In particular, Intel cut the price of its Core 2 Quad Processor Q6700 (8M cache, 2.66 GHz, 1066 MHz FSB) by about 50 percent, from $530 in 1,000-unit quantities to $266; it slashed the price of its Quad-Core Intel Xeon Processor X3230 (8M cache, 2.66 GHz, 1066 MHz FSB), in 1,000-unit quantities, from $530 to $266; its Dual-Core Xeon Processor 3085 (4M cache, 3.00 GHz, 1333 MHz FSB) in 1,000-unit quantities from $266 to $188, or 29 percent; and its Core 2 Duo Processor E6850 (4M cache, 3.00 GHz, 1333 MHz FSB), in 1,000-unit quantities, from $266 to $183, or 31 percent.
There are additional, cuts, too, up and down the lineup.
The implications are potentially huge. At a time when some buyers in the U.S. market may be pushing off some IT purchases into the future, price cuts like Intel's could bring them back on schedule. (A hundred bucks less per PC for an enterprise that wants to upgrade 10,000 PCs might certainly make a difference in some cases.) But for AMD, the question becomes: How does it keep up?

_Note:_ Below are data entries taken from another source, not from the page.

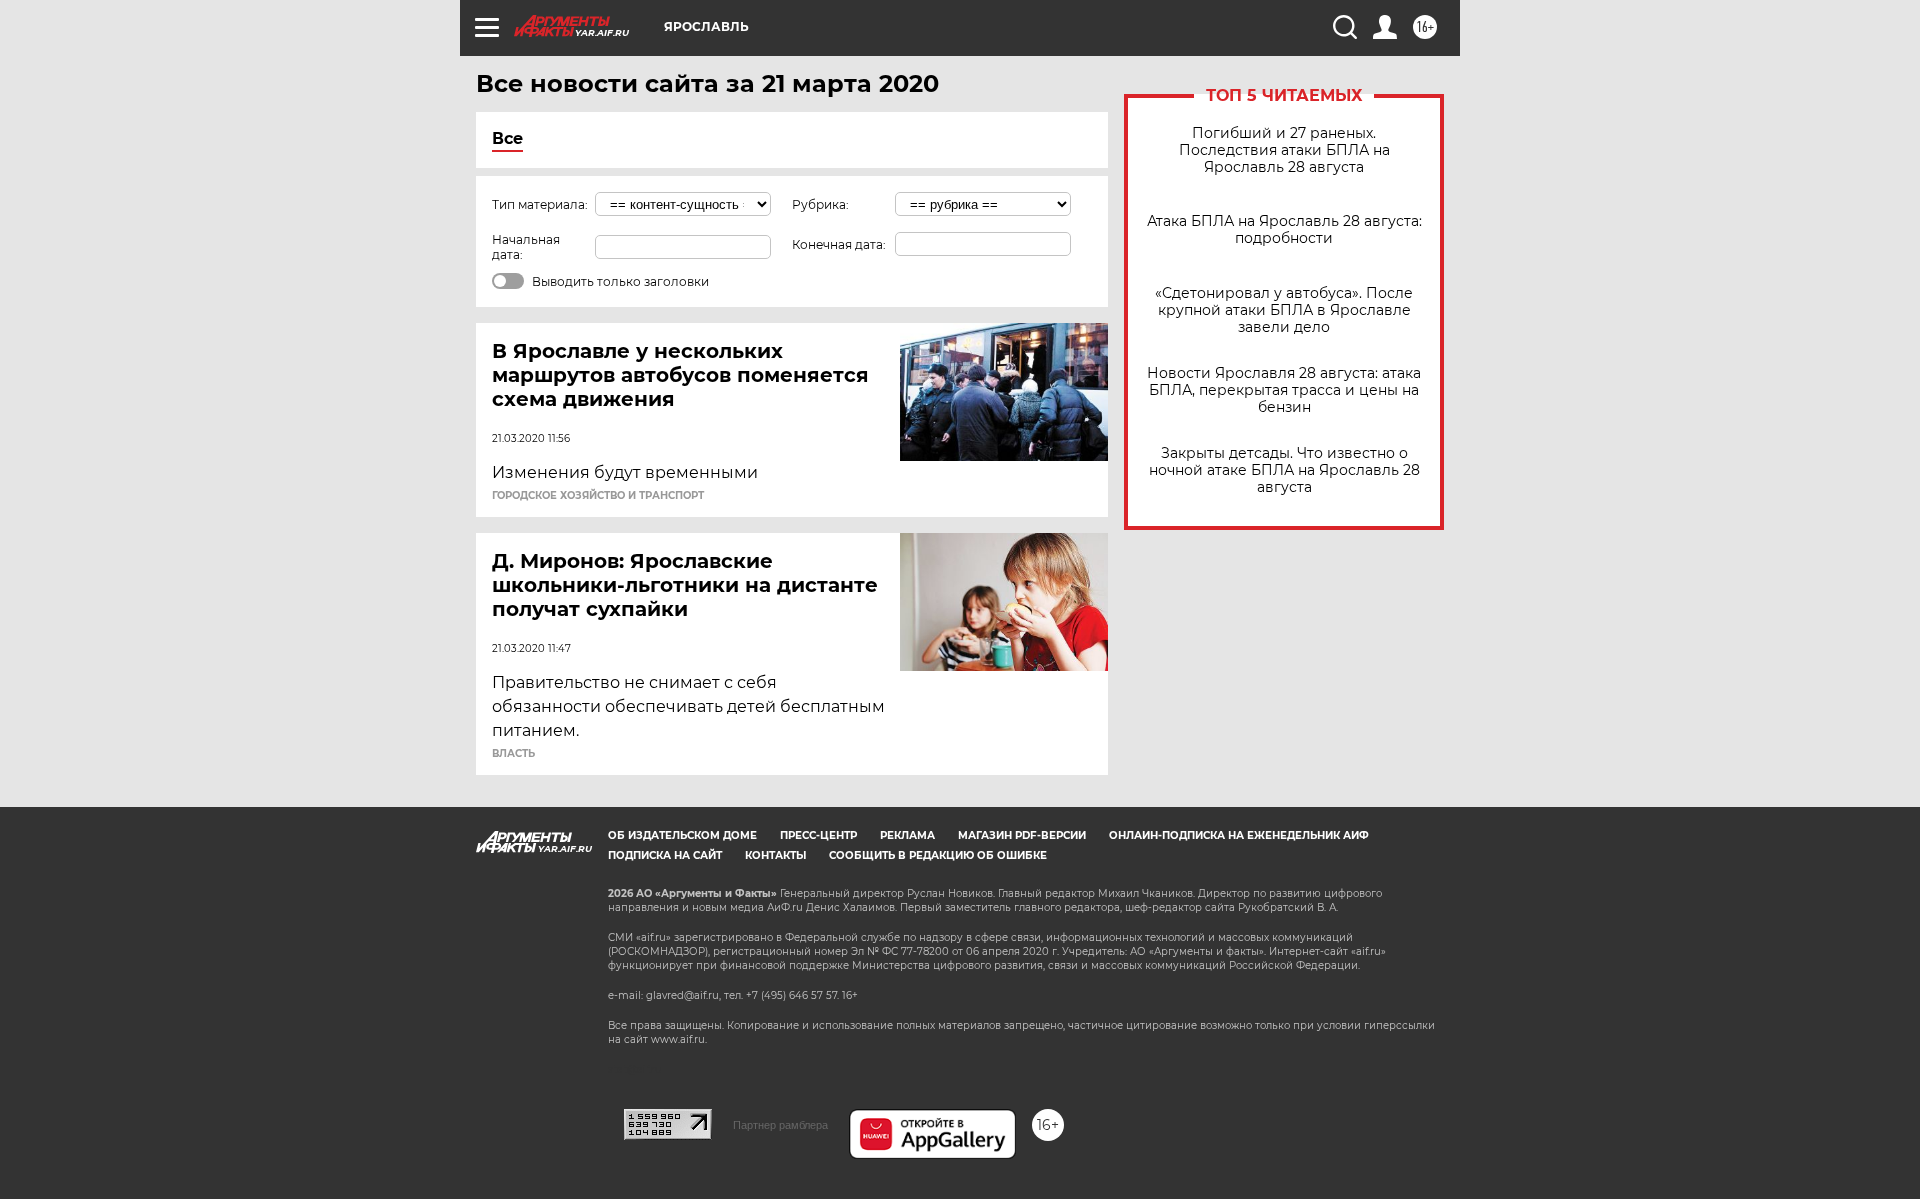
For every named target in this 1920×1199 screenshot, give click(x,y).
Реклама (907, 835)
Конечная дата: (839, 244)
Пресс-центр (818, 835)
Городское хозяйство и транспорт (598, 496)
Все (507, 138)
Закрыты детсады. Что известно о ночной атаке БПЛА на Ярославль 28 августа (1284, 470)
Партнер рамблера (780, 1125)
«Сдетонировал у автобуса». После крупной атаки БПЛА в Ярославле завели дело (1284, 310)
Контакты (775, 855)
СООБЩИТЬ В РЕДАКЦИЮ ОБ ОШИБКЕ (938, 855)
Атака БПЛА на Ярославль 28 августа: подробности (1284, 230)
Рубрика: (820, 204)
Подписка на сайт (665, 855)
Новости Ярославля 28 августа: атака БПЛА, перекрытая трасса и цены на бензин (1284, 390)
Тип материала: (540, 204)
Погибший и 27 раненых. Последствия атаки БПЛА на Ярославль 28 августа (1284, 150)
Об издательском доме (682, 835)
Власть (513, 754)
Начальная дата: (526, 247)
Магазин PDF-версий (1022, 835)
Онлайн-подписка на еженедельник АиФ (1239, 835)
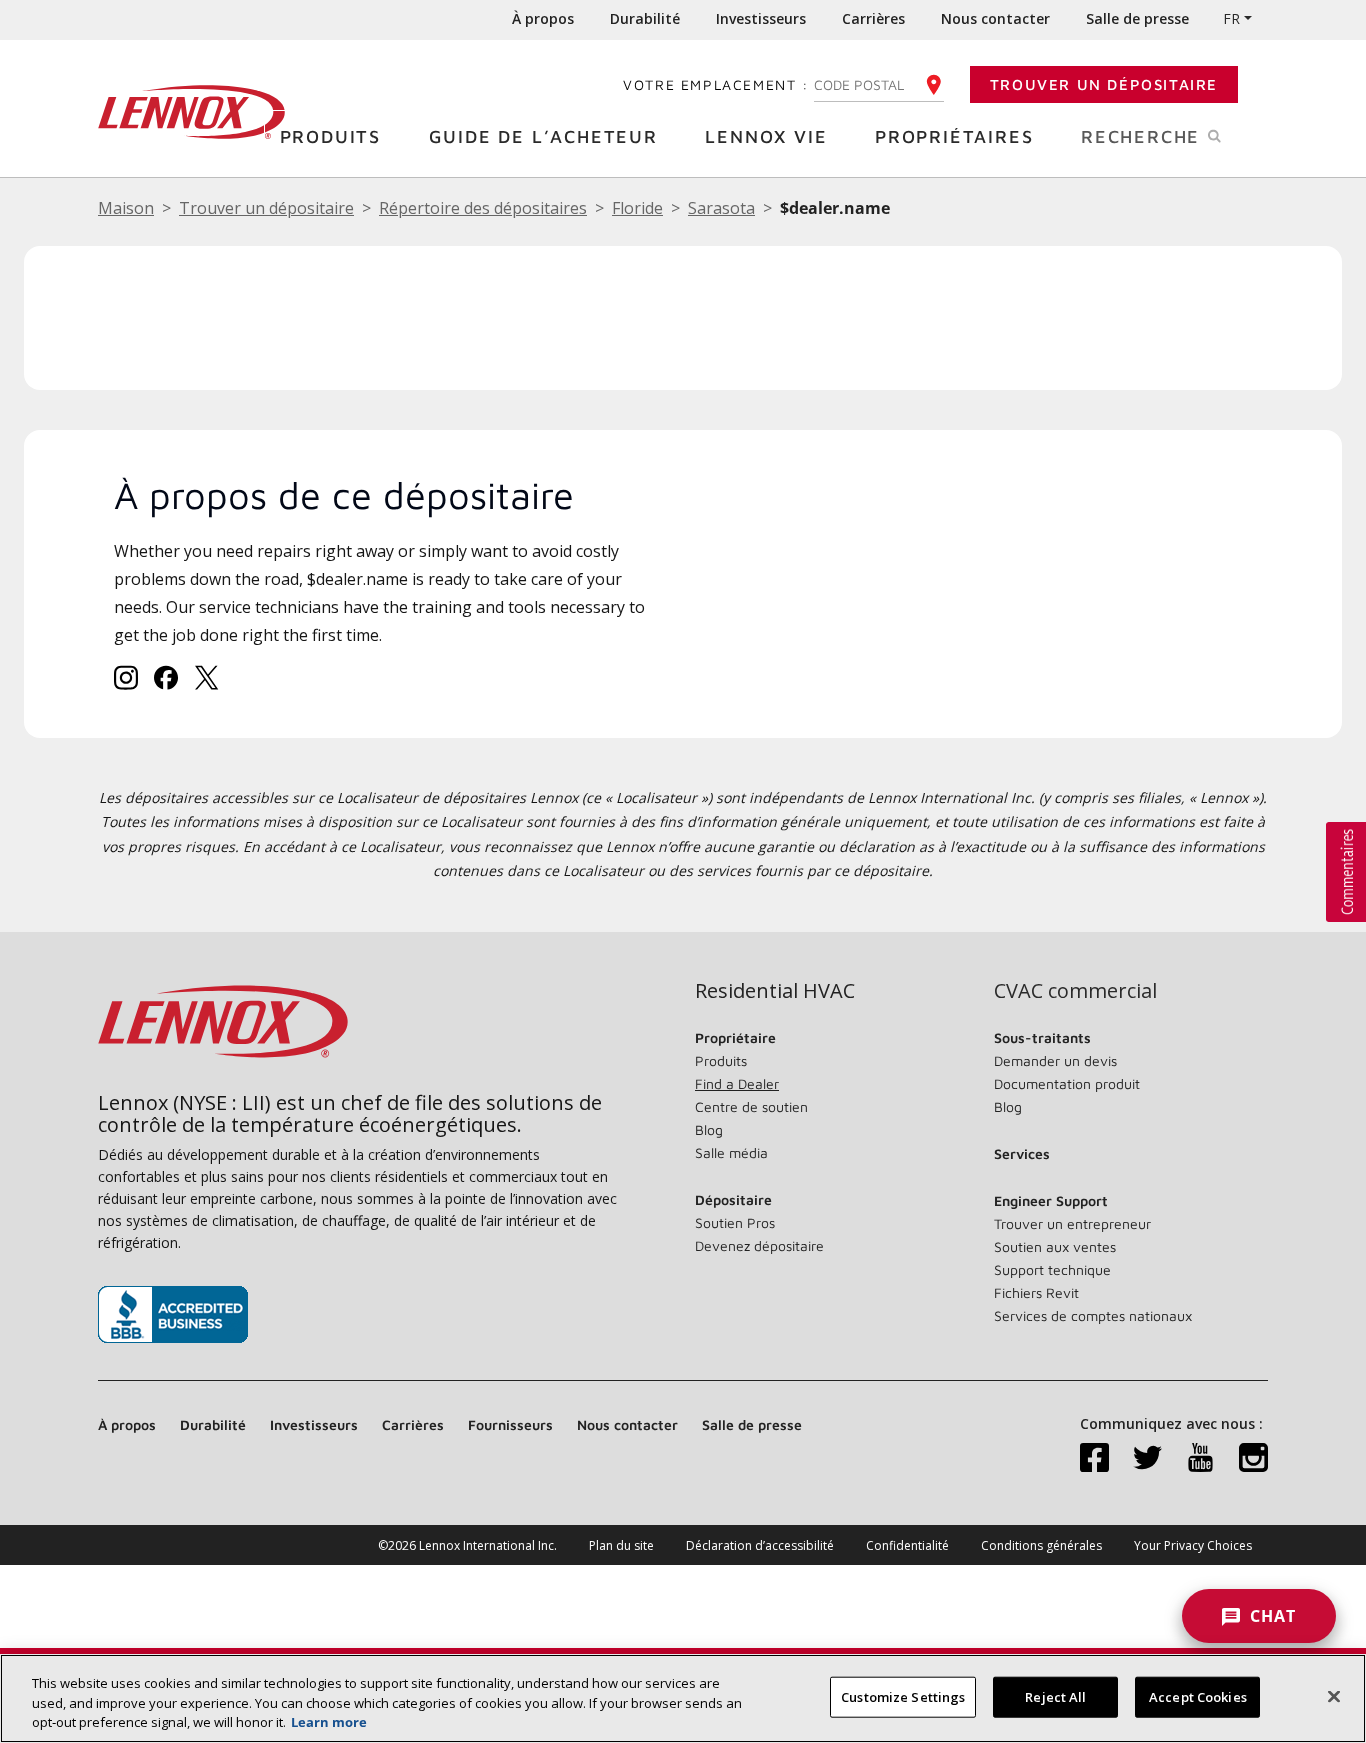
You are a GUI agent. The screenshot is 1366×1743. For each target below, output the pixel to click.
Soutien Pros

A financial analyst asked Derrick Meyer, AMD's COO, about its pricing plans just last week when AMD conducted a conference call to discuss its quarterly earnings. Meyer's response:
Overall, the pricing strategy of (AMD) hasn't changed and that is to deliver good value to our customers into the market on the strength of good technology, and do so in a way that is responsible financially to the company and generates appropriate margins.
We've got some things going for us from Q1 looking forward and that is the introduction of quad-core to both our server and desktop lineups, which clearly gives us an opportunity to play across a wider breadth of the marketplace, get back in ahead of the game on the server side and have a richer mix on the desktop side, which are both positive factors on ASP.
With Intel offering such significant pricing cuts - - particularly in its quad-core lineup - - AMD may be forced to reconfigure what its "appropriate margins" may be.